======== Material provided ========

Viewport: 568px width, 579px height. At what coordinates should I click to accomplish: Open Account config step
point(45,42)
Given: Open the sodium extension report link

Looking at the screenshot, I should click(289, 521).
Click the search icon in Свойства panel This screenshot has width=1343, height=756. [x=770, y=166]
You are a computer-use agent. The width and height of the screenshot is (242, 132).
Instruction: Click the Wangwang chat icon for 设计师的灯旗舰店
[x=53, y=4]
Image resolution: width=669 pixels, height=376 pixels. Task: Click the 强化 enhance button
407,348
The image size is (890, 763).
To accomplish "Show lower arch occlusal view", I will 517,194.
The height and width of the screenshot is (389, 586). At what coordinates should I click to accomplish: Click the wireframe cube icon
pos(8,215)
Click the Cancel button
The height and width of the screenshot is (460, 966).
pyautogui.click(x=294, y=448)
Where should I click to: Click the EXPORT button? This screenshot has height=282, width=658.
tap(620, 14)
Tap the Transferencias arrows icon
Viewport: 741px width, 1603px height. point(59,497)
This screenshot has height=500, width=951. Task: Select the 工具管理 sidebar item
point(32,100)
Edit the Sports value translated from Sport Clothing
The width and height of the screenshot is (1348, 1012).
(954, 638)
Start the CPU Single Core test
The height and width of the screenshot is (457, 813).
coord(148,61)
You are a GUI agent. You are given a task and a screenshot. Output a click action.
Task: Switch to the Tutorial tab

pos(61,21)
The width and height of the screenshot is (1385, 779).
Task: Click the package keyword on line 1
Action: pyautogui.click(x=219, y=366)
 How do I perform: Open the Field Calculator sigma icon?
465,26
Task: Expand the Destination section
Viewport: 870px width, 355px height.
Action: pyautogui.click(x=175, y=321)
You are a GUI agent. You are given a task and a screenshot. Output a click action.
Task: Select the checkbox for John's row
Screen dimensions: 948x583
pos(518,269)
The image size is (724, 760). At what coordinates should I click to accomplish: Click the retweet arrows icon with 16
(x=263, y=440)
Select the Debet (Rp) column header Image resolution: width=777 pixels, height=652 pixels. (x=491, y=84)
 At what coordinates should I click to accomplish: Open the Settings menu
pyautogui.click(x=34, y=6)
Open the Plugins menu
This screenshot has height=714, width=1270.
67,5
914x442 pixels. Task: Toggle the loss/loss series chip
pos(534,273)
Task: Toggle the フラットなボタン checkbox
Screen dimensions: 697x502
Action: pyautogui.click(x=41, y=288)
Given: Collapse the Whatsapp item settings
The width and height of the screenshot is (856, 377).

========

[Short exercise]: Express everything from the line containing "Start the CPU Single Core test" down to the line containing "coord(148,61)" as a two-column CSV with the headers text and answer. Give one row per record, with each value in a single quoted field and line breaks replaced by spaces.

[Solution to this task]:
text,answer
"Start the CPU Single Core test The height and width of the screenshot is (457, 813).","coord(148,61)"